ABOUT THE BARNES FOUNDATION
The Barnes Foundation was established by Albert C. Barnes in 1922 to “promote the advancement of education and the appreciation of the fine arts and horticulture.” The Barnes holds one of the world’s finest collections of impressionist, post-impressionist and early modern paintings, with extensive works by Pierre-Auguste Renoir, Paul Cézanne, Henri Matisse, Pablo Picasso, Henri Rousseau, Amedeo Modigliani, Chaim Soutine, and Giorgio de Chirico; works by American masters Charles Demuth, William Glackens, Horace Pippin, and Maurice Prendergast; Old Master paintings; important examples of African sculpture; Native American ceramics, jewelry, and textiles; decorative arts and ironwork; and antiquities from the Mediterranean region and Asia.

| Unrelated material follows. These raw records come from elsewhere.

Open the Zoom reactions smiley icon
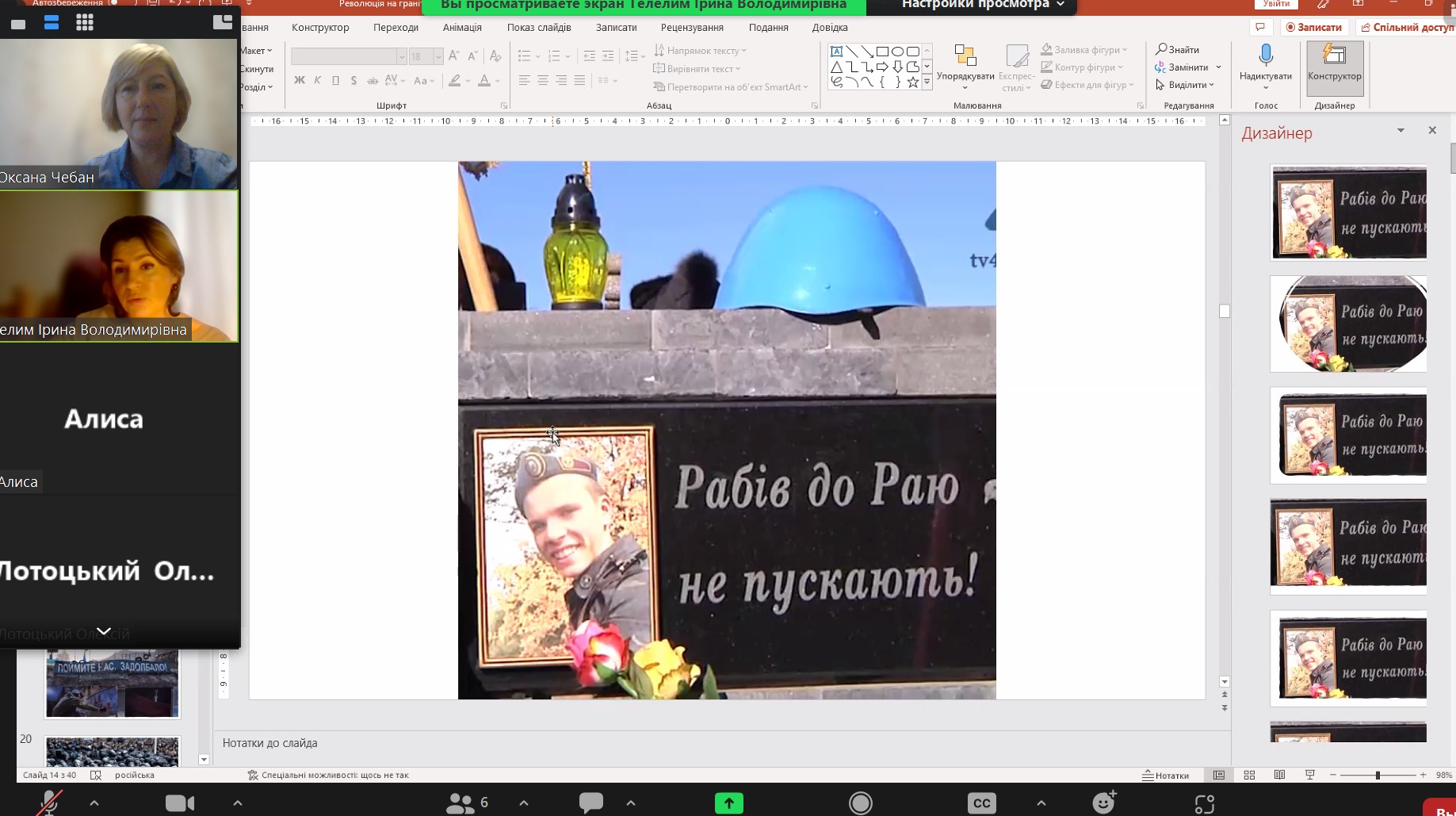Screen dimensions: 1456x816 (x=1103, y=803)
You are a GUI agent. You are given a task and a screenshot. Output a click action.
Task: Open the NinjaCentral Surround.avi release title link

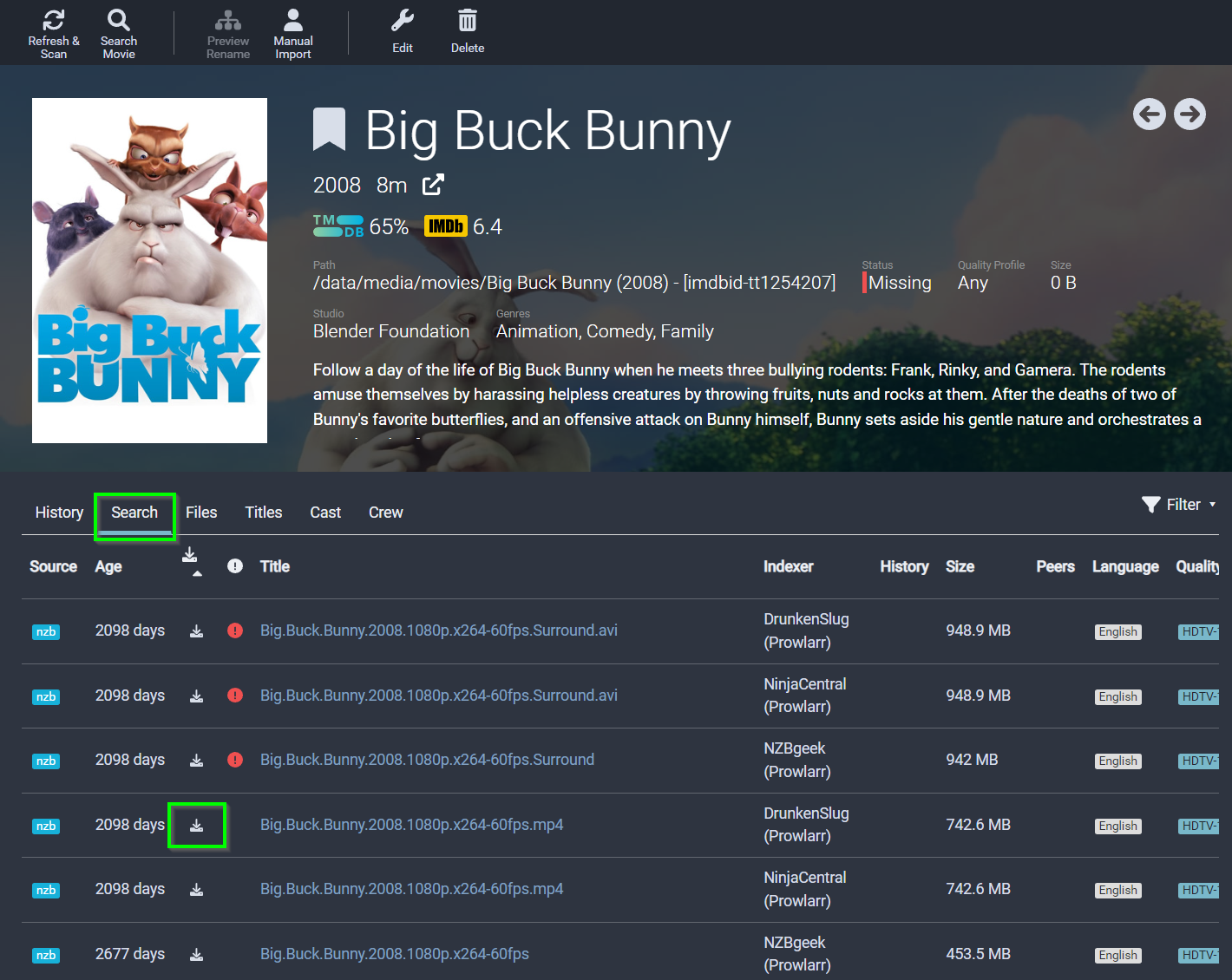coord(439,696)
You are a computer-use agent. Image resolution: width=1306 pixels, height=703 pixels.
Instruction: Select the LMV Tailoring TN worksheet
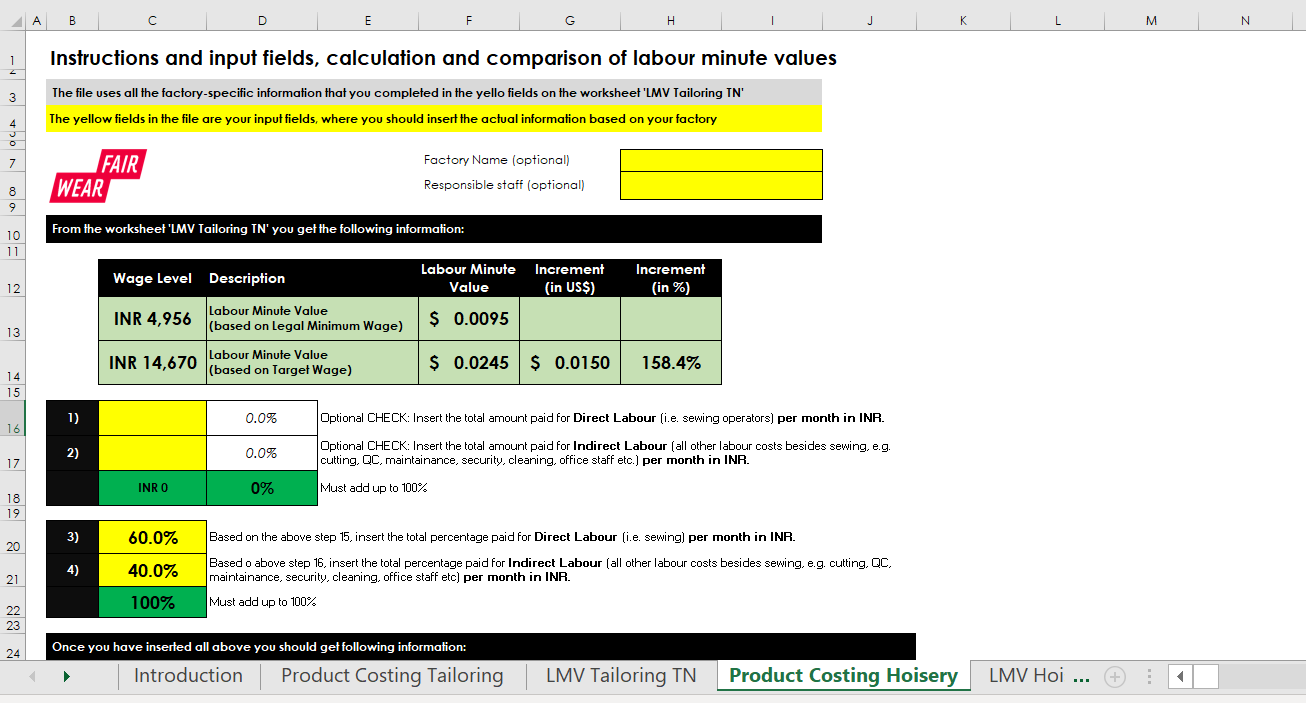click(x=620, y=676)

While most collections are grouped by chronology, style, or genre, art at the Barnes is arranged in ensembles structured according to light, line, color, and space—principles that Dr. Barnes called “the universal language of art.” The Foundation’s programs include First Fridays, young professionals nights, tours, tastings, and family programs, as well as Barnes–de Mazia Education Program courses and workshops. These programs advance the Foundation’s mission through progressive, experimental, and interdisciplinary teaching and learning. The Barnes Foundation is open Wednesday–Monday, and tickets can be purchased on-site, online, or by calling 215.278.7200. Ticket prices and current hours are listed on our website.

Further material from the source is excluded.